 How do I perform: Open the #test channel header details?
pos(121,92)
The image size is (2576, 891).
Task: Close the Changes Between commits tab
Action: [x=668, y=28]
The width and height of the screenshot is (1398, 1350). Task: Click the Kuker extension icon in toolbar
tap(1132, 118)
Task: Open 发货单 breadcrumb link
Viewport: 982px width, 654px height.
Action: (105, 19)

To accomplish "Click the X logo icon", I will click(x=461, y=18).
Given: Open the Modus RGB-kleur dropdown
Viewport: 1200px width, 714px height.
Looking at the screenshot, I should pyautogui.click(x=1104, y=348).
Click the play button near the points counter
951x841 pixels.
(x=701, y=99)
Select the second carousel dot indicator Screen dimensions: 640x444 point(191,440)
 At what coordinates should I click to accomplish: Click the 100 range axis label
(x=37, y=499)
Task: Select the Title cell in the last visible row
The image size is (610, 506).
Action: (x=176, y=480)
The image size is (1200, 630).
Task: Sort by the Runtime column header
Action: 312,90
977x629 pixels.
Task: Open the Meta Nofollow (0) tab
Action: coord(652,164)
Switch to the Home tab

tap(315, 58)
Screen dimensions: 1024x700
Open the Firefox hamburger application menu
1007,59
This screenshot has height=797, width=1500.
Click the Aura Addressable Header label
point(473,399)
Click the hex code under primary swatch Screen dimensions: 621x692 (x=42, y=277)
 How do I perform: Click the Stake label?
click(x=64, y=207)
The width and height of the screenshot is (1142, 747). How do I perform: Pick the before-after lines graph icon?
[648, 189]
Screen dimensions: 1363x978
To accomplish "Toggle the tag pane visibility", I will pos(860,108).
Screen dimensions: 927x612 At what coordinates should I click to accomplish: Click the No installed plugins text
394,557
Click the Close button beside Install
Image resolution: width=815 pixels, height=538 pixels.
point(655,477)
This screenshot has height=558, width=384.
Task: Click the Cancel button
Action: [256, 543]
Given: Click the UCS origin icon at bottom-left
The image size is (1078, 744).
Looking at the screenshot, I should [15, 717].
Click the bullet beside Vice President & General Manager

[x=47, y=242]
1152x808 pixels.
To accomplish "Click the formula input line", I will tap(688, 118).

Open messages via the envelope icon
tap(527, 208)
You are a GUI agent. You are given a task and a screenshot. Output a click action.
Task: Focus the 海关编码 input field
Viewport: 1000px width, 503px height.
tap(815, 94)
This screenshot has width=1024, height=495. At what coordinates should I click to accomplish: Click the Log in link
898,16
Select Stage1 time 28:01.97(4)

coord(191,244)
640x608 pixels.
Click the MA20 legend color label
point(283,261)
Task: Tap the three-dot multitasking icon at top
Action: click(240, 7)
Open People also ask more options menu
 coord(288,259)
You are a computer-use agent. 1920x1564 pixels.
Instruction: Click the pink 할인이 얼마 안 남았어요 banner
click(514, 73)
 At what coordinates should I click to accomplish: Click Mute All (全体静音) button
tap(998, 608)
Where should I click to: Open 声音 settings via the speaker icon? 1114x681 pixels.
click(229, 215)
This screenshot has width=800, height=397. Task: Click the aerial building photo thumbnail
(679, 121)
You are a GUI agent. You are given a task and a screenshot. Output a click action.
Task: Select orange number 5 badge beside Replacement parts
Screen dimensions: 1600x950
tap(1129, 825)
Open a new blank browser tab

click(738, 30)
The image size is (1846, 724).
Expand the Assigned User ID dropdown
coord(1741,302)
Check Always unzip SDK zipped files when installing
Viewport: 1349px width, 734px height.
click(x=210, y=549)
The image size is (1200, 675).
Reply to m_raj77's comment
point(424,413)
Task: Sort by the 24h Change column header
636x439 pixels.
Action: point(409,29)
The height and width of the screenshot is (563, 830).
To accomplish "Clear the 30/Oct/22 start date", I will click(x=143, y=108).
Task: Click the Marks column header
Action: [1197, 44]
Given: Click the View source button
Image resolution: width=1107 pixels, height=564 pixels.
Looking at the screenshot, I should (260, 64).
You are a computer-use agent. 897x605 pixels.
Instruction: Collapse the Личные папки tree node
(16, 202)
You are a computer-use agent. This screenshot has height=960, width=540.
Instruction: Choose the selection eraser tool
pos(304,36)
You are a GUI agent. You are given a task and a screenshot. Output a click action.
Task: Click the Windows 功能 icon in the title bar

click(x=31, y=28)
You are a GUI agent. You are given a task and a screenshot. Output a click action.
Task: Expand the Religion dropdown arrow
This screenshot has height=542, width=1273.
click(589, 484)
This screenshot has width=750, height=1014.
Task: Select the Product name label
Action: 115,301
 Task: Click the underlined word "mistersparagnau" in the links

• • • • •

■ **Work to be completed**: Every line above is to be transcribed exactly, with nothing dropped.

■ **Solution to this problem**:
 How do I perform: Open the #test channel header details?
pos(121,92)
The image size is (2576, 891).
Task: Close the Changes Between commits tab
Action: [x=668, y=28]
The width and height of the screenshot is (1398, 1350). Task: Click the Kuker extension icon in toolbar
tap(1132, 118)
Task: Open 发货单 breadcrumb link
Viewport: 982px width, 654px height.
Action: (105, 19)

To accomplish "Click the X logo icon", I will click(x=461, y=18).
Given: Open the Modus RGB-kleur dropdown
Viewport: 1200px width, 714px height.
Looking at the screenshot, I should pyautogui.click(x=1104, y=348).
Click the play button near the points counter
951x841 pixels.
(x=701, y=99)
Select the second carousel dot indicator Screen dimensions: 640x444 point(191,440)
 At what coordinates should I click to accomplish: Click the 100 range axis label
(x=37, y=499)
Task: Select the Title cell in the last visible row
The image size is (610, 506).
Action: (x=176, y=480)
The image size is (1200, 630).
Task: Sort by the Runtime column header
Action: 312,90
977x629 pixels.
Task: Open the Meta Nofollow (0) tab
Action: coord(652,164)
Switch to the Home tab

tap(315, 58)
Screen dimensions: 1024x700
Open the Firefox hamburger application menu
1007,59
This screenshot has height=797, width=1500.
Click the Aura Addressable Header label
point(473,399)
Click the hex code under primary swatch Screen dimensions: 621x692 (x=42, y=277)
 How do I perform: Click the Stake label?
click(x=64, y=207)
The width and height of the screenshot is (1142, 747). How do I perform: Pick the before-after lines graph icon?
[648, 189]
Screen dimensions: 1363x978
To accomplish "Toggle the tag pane visibility", I will pos(860,108).
Screen dimensions: 927x612 At what coordinates should I click to accomplish: Click the No installed plugins text
394,557
Click the Close button beside Install
Image resolution: width=815 pixels, height=538 pixels.
point(655,477)
This screenshot has height=558, width=384.
Task: Click the Cancel button
Action: [256, 543]
Given: Click the UCS origin icon at bottom-left
The image size is (1078, 744).
Looking at the screenshot, I should [15, 717].
Click the bullet beside Vice President & General Manager

[x=47, y=242]
1152x808 pixels.
To accomplish "Click the formula input line", I will tap(688, 118).

Open messages via the envelope icon
tap(527, 208)
You are a GUI agent. You are given a task and a screenshot. Output a click action.
Task: Focus the 海关编码 input field
Viewport: 1000px width, 503px height.
tap(815, 94)
This screenshot has width=1024, height=495. At what coordinates should I click to accomplish: Click the Log in link
898,16
Select Stage1 time 28:01.97(4)

coord(191,244)
640x608 pixels.
Click the MA20 legend color label
point(283,261)
Task: Tap the three-dot multitasking icon at top
Action: click(240, 7)
Open People also ask more options menu
 coord(288,259)
You are a computer-use agent. 1920x1564 pixels.
Instruction: Click the pink 할인이 얼마 안 남았어요 banner
click(514, 73)
 At what coordinates should I click to accomplish: Click Mute All (全体静音) button
tap(998, 608)
Where should I click to: Open 声音 settings via the speaker icon? 1114x681 pixels.
click(229, 215)
This screenshot has width=800, height=397. Task: Click the aerial building photo thumbnail
(679, 121)
You are a GUI agent. You are given a task and a screenshot. Output a click action.
Task: Select orange number 5 badge beside Replacement parts
Screen dimensions: 1600x950
tap(1129, 825)
Open a new blank browser tab

click(738, 30)
The image size is (1846, 724).
Expand the Assigned User ID dropdown
coord(1741,302)
Check Always unzip SDK zipped files when installing
Viewport: 1349px width, 734px height.
click(x=210, y=549)
The image size is (1200, 675).
Reply to m_raj77's comment
point(424,413)
Task: Sort by the 24h Change column header
636x439 pixels.
Action: point(409,29)
The height and width of the screenshot is (563, 830).
To accomplish "Clear the 30/Oct/22 start date", I will click(x=143, y=108).
Task: Click the Marks column header
Action: [1197, 44]
Given: Click the View source button
Image resolution: width=1107 pixels, height=564 pixels.
Looking at the screenshot, I should (260, 64).
You are a computer-use agent. 897x605 pixels.
Instruction: Collapse the Личные папки tree node
(16, 202)
You are a computer-use agent. This screenshot has height=960, width=540.
Instruction: Choose the selection eraser tool
pos(304,36)
You are a GUI agent. You are given a task and a screenshot. Output a click action.
Task: Click the Windows 功能 icon in the title bar

click(x=31, y=28)
You are a GUI agent. You are given a task and a screenshot. Output a click action.
Task: Expand the Religion dropdown arrow
This screenshot has height=542, width=1273.
click(589, 484)
This screenshot has width=750, height=1014.
Task: Select the Product name label
Action: 115,301
 Task: Click the underlined word "mistersparagnau" in the links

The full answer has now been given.